I'll second that study - I read it too and it seemed on the money.

I'll concede that 128kbit might have some artifacts in certain parts of certain songs. I can hear it quite clearly as a digital processed sound on the snares on New Order's Blue Monday. High frequencies, white noise and other near random sound, and sharp attacks such as kick drums or explosions all suffer the most under MP3.

However, firstly, the encoder you use makes a big difference. A recent article on Ars Technica studied the frequency response of various players. While the Fraunhofer encoder reproduced the sound all the way up to 20 or 22KHz (I can't remember exactly), AudioCatalyst and BladeEnc (and another I can't remember) all dropped off at around 16KHz in standard 128kbit mode. People with good hearing can hear these tones directly, but there's plenty of evidence to suggest that the rest of us can still notice if a cymbal is lacking the really high frequencies. Most of this frequency loss went away as you increased the bit rate - the spectrum would return to normal at 160kbit or 192kbit.
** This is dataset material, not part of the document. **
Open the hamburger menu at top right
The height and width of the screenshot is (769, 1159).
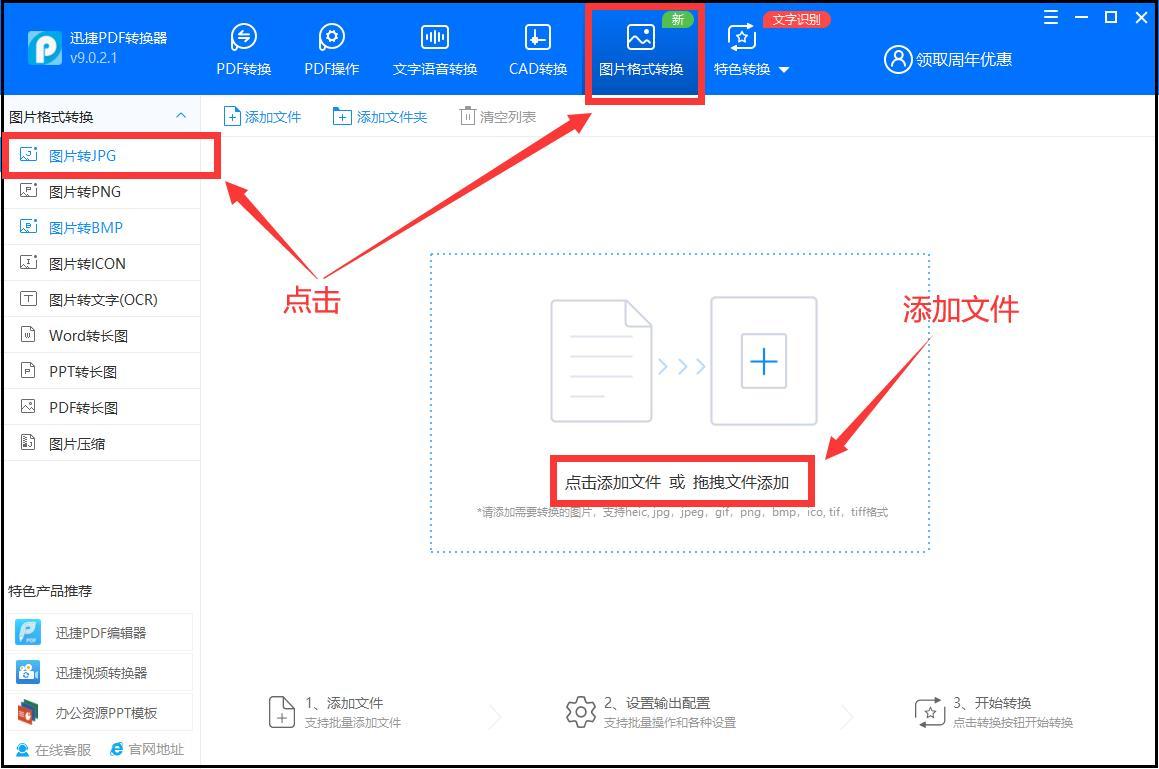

Secondly, double blind is the only way to accurately determine real results. I've seen too many 'experts' able to tell the difference between a well encoded JPEG and a TIFF ten times its size when they know which is which, but very few can identify them when they don't know. And hearing is much more subjective - the memory is not very good at remembering precise tones or sound characteristics over time, and by the time you've loaded up that next track you've probably forgotten the exact details of the comparison part you wanted to look at.

Try things out before you commit to someone else's ideas.